■ Task description ■
Return the entries exactly. Images are not part of the copy.

■ Dataset excerpts ■
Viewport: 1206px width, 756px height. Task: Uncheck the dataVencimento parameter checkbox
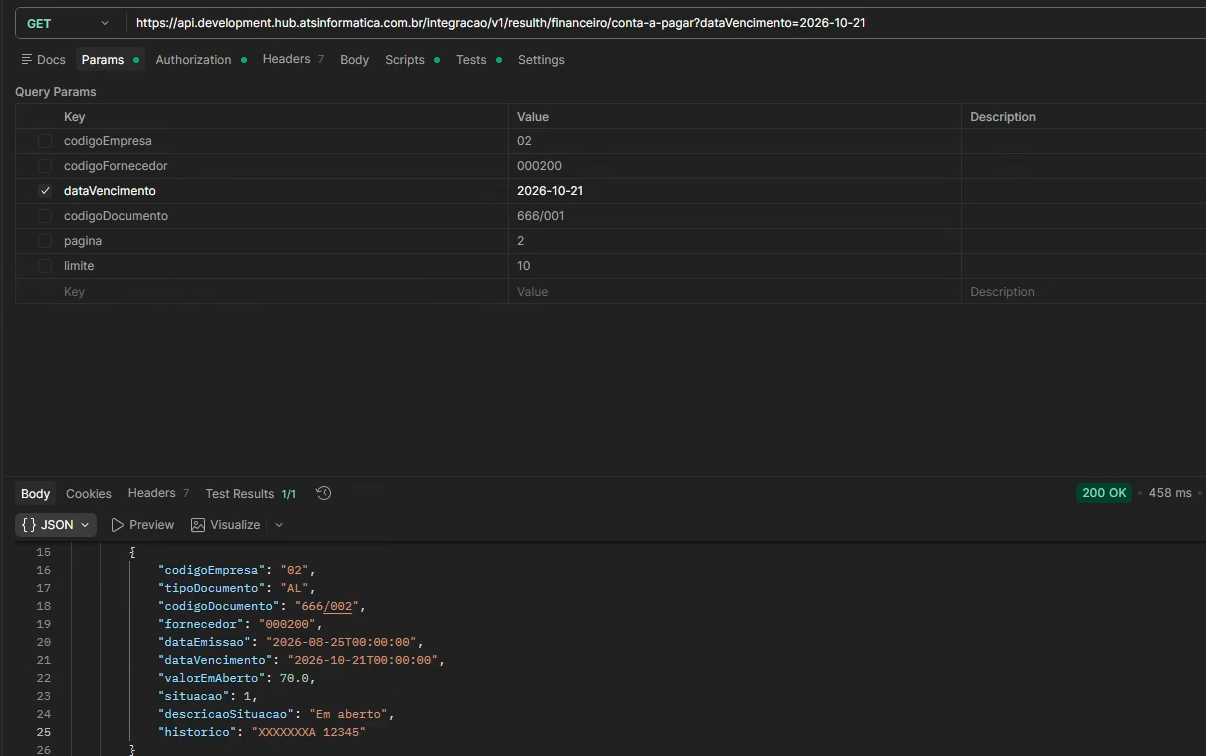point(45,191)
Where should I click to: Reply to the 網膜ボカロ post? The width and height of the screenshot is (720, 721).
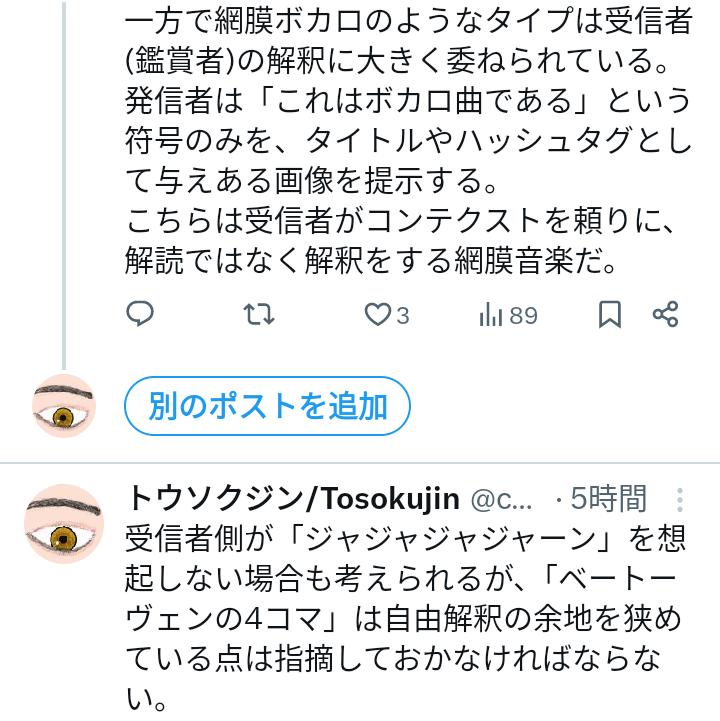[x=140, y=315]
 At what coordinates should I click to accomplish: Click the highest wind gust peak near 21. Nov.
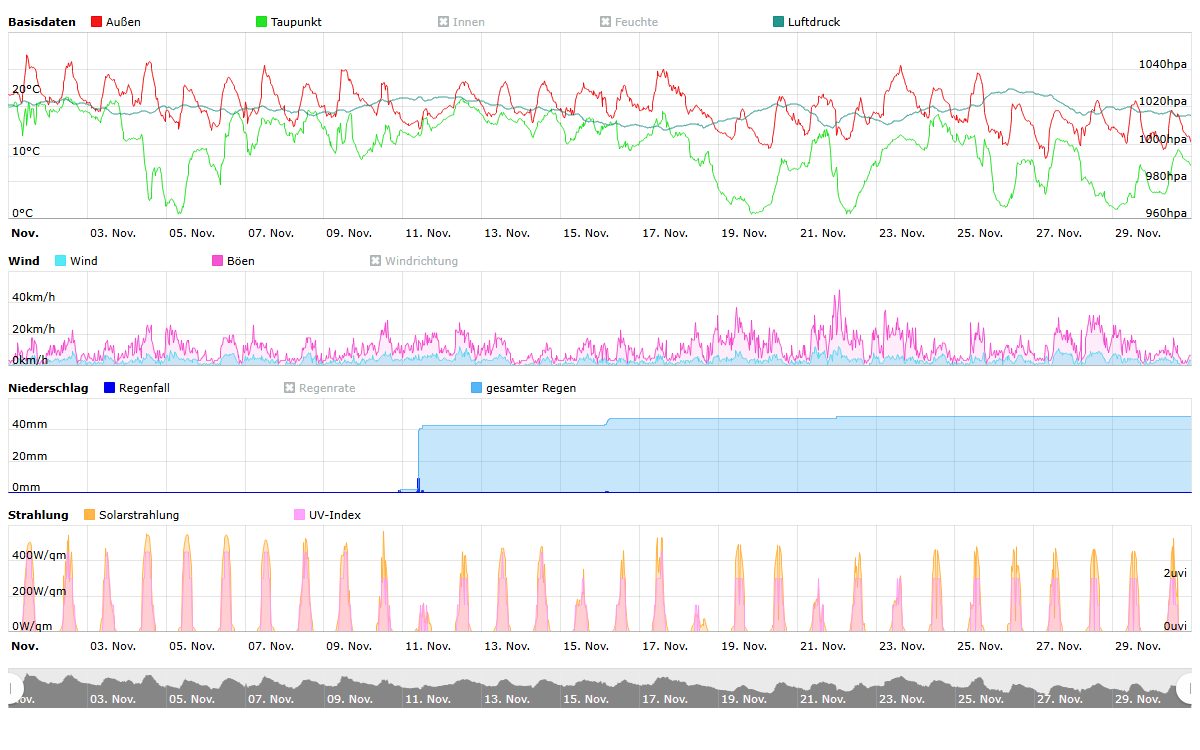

■ Answer below ■
Viewport: 1206px width, 756px height. Task: Uncheck the dataVencimento parameter checkbox
point(45,191)
Where should I click to: Reply to the 網膜ボカロ post? The width and height of the screenshot is (720, 721).
[x=140, y=315]
 At what coordinates should I click to accomplish: Click the highest wind gust peak near 21. Nov.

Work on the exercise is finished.